1. | iz | : | olmuştu, olduğu zaman | |
---|---|---|---|---|
2. | ebeka | : | kaçtı | |
3. | ilâ el fulki | : | gemiye | |
4. | el meşhûni | : | dolu |
Hani o dopdolu gemiye kaçmıştı (Hakikat bilgisine rağmen halkına yararlı olamadığı düşüncesiyle sıradan yaşamına dönmüştü).
Hani o, âni bir öfkeye kapılıp görevi terkederek gizlice, istiap haddi aşılarak yüklenmiş, donanımlı bir gemiye binip kaçmıştı.
Hani o, (kavmine vaad ettiği azab gelmeyince aralarında çıkıb) yüklü gemiye kaçmıştı.

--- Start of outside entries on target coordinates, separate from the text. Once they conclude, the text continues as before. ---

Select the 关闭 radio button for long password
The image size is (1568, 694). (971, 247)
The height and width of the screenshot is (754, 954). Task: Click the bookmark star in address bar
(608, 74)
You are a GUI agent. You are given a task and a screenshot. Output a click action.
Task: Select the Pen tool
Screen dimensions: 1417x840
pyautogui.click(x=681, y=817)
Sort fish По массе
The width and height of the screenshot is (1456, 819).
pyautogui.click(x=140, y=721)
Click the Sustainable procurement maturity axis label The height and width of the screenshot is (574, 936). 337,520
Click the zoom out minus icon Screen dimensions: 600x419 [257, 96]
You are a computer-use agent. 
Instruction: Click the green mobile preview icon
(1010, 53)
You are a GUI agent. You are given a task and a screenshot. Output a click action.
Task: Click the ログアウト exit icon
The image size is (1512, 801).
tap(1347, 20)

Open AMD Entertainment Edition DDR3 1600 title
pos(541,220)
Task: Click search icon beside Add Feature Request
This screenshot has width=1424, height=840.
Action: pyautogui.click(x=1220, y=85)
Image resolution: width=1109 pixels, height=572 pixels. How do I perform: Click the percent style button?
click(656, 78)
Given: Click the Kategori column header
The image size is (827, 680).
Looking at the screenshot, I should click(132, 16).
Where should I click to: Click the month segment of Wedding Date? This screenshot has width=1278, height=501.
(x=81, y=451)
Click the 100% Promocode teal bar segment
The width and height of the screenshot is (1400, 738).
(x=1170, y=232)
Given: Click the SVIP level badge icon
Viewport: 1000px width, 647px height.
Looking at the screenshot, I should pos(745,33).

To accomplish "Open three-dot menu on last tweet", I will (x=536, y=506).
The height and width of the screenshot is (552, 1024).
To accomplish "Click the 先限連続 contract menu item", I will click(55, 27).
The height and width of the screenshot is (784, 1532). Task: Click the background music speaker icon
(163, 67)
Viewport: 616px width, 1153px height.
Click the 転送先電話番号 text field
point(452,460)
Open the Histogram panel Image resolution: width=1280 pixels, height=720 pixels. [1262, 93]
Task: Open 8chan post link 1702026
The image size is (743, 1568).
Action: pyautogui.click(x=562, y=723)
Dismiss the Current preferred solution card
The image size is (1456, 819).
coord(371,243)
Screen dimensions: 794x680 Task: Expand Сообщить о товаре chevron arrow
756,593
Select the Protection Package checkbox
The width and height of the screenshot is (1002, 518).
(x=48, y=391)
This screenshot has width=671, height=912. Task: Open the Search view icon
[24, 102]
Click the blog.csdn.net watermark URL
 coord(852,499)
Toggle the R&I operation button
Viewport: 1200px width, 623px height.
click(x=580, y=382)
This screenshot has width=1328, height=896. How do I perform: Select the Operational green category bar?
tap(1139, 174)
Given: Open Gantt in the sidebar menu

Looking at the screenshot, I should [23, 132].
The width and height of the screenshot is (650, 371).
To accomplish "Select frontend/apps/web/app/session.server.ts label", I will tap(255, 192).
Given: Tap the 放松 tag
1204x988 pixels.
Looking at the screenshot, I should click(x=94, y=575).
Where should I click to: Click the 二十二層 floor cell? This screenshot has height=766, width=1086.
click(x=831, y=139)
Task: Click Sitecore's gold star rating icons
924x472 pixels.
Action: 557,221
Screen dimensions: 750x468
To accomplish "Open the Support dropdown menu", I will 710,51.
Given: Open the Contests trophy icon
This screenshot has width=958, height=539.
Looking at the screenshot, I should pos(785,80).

(140-142) Hani o kaçıp yüklü gemiye binmişti de gemidekilerle kur'a çekmişti ve kaybedenlerden olmuştu. (O, sahibinden izinsiz kaçan benim diyerek) kınanmış bir halde (kendisini denize atmış) iken balık onu hemen yutmuştu.
(139-140) Ve şüphe yok ki, Yûnus da elbette gönderilmiş peygamberlerdendir. Vaktâ ki O, dolu bir gemiye kaçmıştı.